Let not your hearts be troubled. Trust in God; trust also in me.
—John 14:1
Few words in the Bible are better known or more often quoted than these, but for all their timelessness, they were addressed to a very specific situation, the death of Jesus on the cross, and with that, the resurrection of Jesus is implied.
The “Last Supper” is described in John 13:1–17:26. John 14:1 is part of the sermon Jesus gave to his disciple at his last meal with them. Jesus had filled his disciples with foreboding though his demeanor and language during this sermon. He was going to leave them, and that itself was devastating to the disciples. But the disciples would also have to cope with the manner of his departure. They would see him betrayed by one of their own, arrested, and condemned to a death that would not only take him away from them, but would discredit his name and message burying all their hopes with him.
John 14:1 is Jesus’s way of helping his disciples cope with what is to come. It is the trouble in their minds that troubles him, and he addresses it not only with soothing words, but with powerful arguments — arguments they must remember when they see him hanging on the cross, and which we, too, must remember when God leads us where we cannot cope and cannot understand.
The disciples are told they have to trust God even when they cannot see His reasons; and we can be sure that the arguments Jesus presented to the disciples were the very arguments he presented to himself. He, too, “the man, Christ Jesus,” had to trust God, laying down his life (to all human appearance an unfinished life), risking all on the “sure and certain hope of the resurrection.” I think that at times we all present arguments to others to convince ourselves of what we are saying.
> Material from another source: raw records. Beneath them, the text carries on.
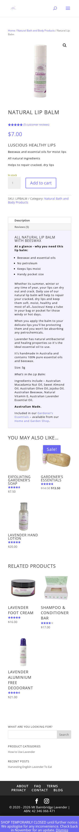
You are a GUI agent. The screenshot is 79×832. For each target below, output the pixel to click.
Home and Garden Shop (32, 421)
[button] (64, 45)
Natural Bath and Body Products (36, 30)
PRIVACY (18, 790)
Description (22, 220)
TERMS (52, 786)
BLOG (58, 790)
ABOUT (22, 786)
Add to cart (41, 183)
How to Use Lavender (21, 752)
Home (11, 30)
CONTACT (40, 790)
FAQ (37, 786)
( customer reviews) (36, 124)
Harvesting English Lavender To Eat (30, 767)
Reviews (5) (22, 227)
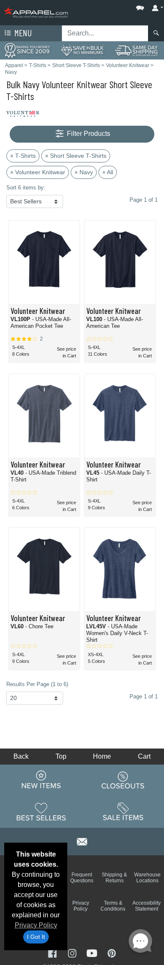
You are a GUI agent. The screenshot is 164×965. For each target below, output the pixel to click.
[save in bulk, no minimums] (82, 50)
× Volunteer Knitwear (37, 172)
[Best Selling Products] (41, 811)
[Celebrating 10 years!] (27, 50)
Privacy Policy (36, 925)
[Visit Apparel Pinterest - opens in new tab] (112, 952)
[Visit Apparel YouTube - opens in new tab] (93, 952)
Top (61, 756)
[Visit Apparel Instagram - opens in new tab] (73, 952)
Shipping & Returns (114, 878)
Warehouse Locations (147, 878)
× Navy (83, 172)
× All (107, 172)
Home (102, 756)
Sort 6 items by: (25, 187)
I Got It (36, 936)
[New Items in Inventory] (41, 779)
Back (21, 756)
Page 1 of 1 (144, 696)
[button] (114, 6)
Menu (22, 32)
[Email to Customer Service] (82, 840)
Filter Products (87, 133)
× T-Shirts (23, 155)
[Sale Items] (123, 811)
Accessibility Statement (146, 906)
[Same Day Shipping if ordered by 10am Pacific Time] (136, 50)
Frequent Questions (81, 878)
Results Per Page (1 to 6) (37, 684)
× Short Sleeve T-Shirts (75, 155)
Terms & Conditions (113, 906)
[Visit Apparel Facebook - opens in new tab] (53, 952)
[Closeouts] (123, 779)
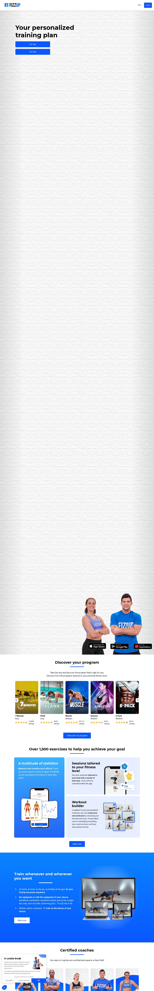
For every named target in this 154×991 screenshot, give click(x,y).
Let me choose (24, 980)
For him (32, 52)
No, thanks (9, 980)
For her (32, 44)
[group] (26, 703)
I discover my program (77, 735)
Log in (148, 5)
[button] (4, 987)
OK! (39, 980)
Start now (77, 844)
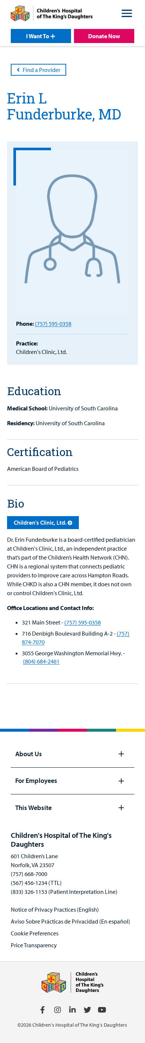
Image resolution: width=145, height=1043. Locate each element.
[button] (126, 14)
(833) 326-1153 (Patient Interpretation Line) (64, 891)
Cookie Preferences (34, 933)
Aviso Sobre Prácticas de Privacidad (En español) (70, 921)
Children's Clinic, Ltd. (40, 522)
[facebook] (42, 1010)
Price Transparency (34, 945)
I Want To (37, 36)
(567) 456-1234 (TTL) (36, 882)
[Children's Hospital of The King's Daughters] (52, 14)
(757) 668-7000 (29, 874)
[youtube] (102, 1010)
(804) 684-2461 (41, 661)
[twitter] (87, 1010)
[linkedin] (72, 1010)
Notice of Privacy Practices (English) (55, 909)
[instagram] (57, 1010)
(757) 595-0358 (53, 323)
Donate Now (104, 36)
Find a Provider (41, 69)
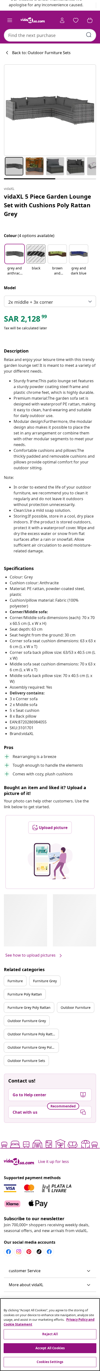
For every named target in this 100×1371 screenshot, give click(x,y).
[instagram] (18, 1251)
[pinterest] (28, 1251)
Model (10, 287)
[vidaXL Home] (33, 20)
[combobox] (50, 35)
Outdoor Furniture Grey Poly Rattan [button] (33, 1047)
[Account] (62, 20)
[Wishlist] (75, 20)
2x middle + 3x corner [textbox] (30, 302)
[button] (14, 260)
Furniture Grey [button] (45, 981)
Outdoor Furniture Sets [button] (26, 1060)
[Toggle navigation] (10, 20)
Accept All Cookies (50, 1348)
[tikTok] (39, 1251)
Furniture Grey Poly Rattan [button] (29, 1007)
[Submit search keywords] (89, 35)
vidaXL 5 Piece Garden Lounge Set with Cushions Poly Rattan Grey (47, 205)
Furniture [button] (15, 981)
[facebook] (8, 1251)
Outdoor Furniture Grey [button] (27, 1020)
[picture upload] (50, 861)
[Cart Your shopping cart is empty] (90, 20)
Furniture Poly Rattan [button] (25, 994)
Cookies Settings (50, 1362)
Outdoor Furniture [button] (76, 1007)
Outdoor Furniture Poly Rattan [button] (32, 1034)
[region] (50, 1334)
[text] (26, 320)
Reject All (50, 1334)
Jesus told the grieving Martha in John 11:25–26, “I am the resurrection and the life. Whoever believes in me, though he die, yet shall he live, and everyone who lives and believes in me shall never die. Do you believe this?” Surely, if that were true of those who believed in him, it must first of all be true of himself? Death could not hold the life of the world as He says in John 14:19, “Yet a little while and the world will see me no more, but you will see me. Because I live, you also will live.”
With the message Jesus gives his disciples, we can also take this to heart. The photograph above is from BosGuy’s Thursday “Vintage Gay” post. It is doubtful we will ever know why one of the men wrote on the heart-shaped photograph, “Let not your hearts be troubled,” but I think we can all probably guess. My suspicion is that they were being separated, similar to how Jesus was going to be separated from his disciples after the Last Supper. What is left unspoken is the rest of that verse: trust also in me. Whoever wrote the note seems to be saying, “We will get through this. We may be separated but trust me that we will survive this separation.” We don’t know what the two men were going through, but we can know that Jesus has told us, “Let not your hearts be troubled. Trust in God; trust also in me.”
2 comments:
I had no idea that the quote was from The Bible. Raised Catholic, The Bible is not quoted or referenced as often as it is with Protestants and I have a far better understanding of the various saints than I do of The Bible. I do hope these men (if they were indeed a couple) found happiness with each other.
Coop, I don’t. I tried going to a Church of Christ up here, but it was very different and I did not feel comfortable there. I wish I could find a church that I felt comfortable attending, but there are very few Churches of Christ up here. (There are many United Churches of Christ, but they are quite different from the Church of Christ I grew in.) I’ve come to realize over the years that I don’t need a church to be Christian. God is with us everywhere at all times, and I just don’t feel like God is with us more in a building designated as a church. I just don’t feel like I fit into a church these days.